– Я не привыкла покидать тонущий корабль. Нужно было досмотреть, чем дело закончится.
– И как тебе финал? – едко поинтересовалась Тая.
Груня выдохнула облако дыма ей прямо в лицо.
– Пиздец в том, что это далеко еще не финал.
Лева появился в их доме в конце лета – холодного и пасмурного, очень дождливого, изматывающего ночными заморозками. Тая носила пальто все три месяца, но от шарфа и шапки отказывалась принципиально, так что простужалась буквально каждую неделю заново. Шмыгала носом и страшно бесилась. Особенно на папу, который смотрел на жалобно повисшую листву из окна и довольно оглаживал усы.
– Потому что душеньку-то не обмануть, вот она – наша душенька-то!
– Абсолютно не понимаю, чему ты радуешься, – откликалась Груня, кутаясь в вязаную шаль. – Лучше сводки сельхоза почитай, урожай будет с отрицательным ростом, как вы любите.
– С этим мы, Грунечка, разберемся, – отвечал папа, ловил ее холодную ладонь и прижимал к губам.
– Как же вы меня заебали, – отчетливо и громко говорила Тая, наскоро накидывала осточертевшее пальто и уходила.
То лето и раннюю осень, снежную и морозную, она провела в совсем уже борзой компании маргиналов, обитающих в Доме наркомфина. Ходили слухи, что здание скоро то ли снесут совсем, то ли отдадут на реконструкцию как архитектурное достояние. Но пока комнаты-пеналы сдавались по дешевке. Тая с удовольствием бы съехала в такую, новая квартира в высотке пугала ее и размером, и необжитой стерильностью. Зато в Наркомфине все было грязно, но понятно. Непризнанные гении – художница, два драматурга и три поэта – занимали смежные квартиры, днем пили пивас и обсуждали авторитарность критиков, а к ночи переходили на вещества и треп за жизнь. Тая сваливала как раз в момент, когда все начинали трахаться в разных конфигурациях. Представить, что на замызганную простынь одной из постелей можно лечь голым телом, она не могла. Возвращалась домой, рассеянно думая, что который месяц тусуется в компании, но до сих пор смутно различает лица и имена.
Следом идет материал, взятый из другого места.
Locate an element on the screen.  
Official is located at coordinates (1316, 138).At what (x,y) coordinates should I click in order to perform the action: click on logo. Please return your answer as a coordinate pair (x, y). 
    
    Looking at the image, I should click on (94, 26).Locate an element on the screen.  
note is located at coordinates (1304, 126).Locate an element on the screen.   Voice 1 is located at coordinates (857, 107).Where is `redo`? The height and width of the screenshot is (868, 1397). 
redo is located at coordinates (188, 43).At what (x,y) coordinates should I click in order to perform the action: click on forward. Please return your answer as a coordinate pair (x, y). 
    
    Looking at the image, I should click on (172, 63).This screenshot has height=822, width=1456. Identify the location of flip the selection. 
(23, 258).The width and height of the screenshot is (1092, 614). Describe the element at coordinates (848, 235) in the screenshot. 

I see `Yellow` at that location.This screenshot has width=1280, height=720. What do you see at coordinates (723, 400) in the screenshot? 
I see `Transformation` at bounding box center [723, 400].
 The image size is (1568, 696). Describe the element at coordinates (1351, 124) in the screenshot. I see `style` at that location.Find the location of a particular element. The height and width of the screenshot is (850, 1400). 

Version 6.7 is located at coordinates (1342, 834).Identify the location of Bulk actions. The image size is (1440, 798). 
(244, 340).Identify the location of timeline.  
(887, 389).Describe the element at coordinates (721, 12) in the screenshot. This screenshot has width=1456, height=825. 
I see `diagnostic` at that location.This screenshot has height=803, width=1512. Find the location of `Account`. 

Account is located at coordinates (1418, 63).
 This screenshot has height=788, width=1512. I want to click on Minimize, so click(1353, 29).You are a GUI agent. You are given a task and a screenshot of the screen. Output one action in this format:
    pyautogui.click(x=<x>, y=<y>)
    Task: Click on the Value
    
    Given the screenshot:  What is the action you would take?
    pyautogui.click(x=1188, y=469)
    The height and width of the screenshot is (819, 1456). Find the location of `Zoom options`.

Кажется, художницу звали Клава, кажется, она работала над серией работ по совриску, уходя в пугающий примитивизм. Кажется, она единственная из них была талантливой. Кажется, рядом с ней Тая что-то говорила о себе, а не просто пила и молчала.
– И ты прям в высотке живешь, да? – спрашивала Клава, перекидывая длинные ноги со спинки дивана на подоконник.
– Ну да, папа решил, что так статусно.
– Он у тебя чинуш? Или силовик какой-то?
Тая пропускала вопрос, проглатывая его с теплым пивом. Клава понимающе жмурилась. У нее были длинные русые волосы, собранные в косу. Только правый висок выбрит, а ежик выкрашен в зеленый. И ресницы она тоже красила в зеленый.
– Ты красивая, – сказала она однажды, когда Тая вылезла из привычного худи и осталась в тонкой майке. – Ну такая… Конвенциональная, конечно. Но не слишком.
И тут же переключилась на Свана – придурковатого драматурга, с которым они сосались так яростно, что Сван однажды под вечер обнаружил потерю сережки из проколотого языка и остался уверен – это Клава ее проглотила. Тая потом долго не могла уснуть. От выпитого тошнило, а щеки горели от слов Клавы, мерзкой физиономии Свана и его сережки глубоко в чужом рту.
Под утро она все-таки провалилась в сон, а проснулась от громких голосов снаружи и ужасного похмелья внутри, кое-как оторвала себя от подушки. На наволочке осталась мерзкая лужа натекшей слюны. В зеркало смотреть Тая не стала, выползла в коридор и пошла на голоса, чтобы высказать всем орущим, какие они мудаки, и раздобыть много воды и обезболивающего.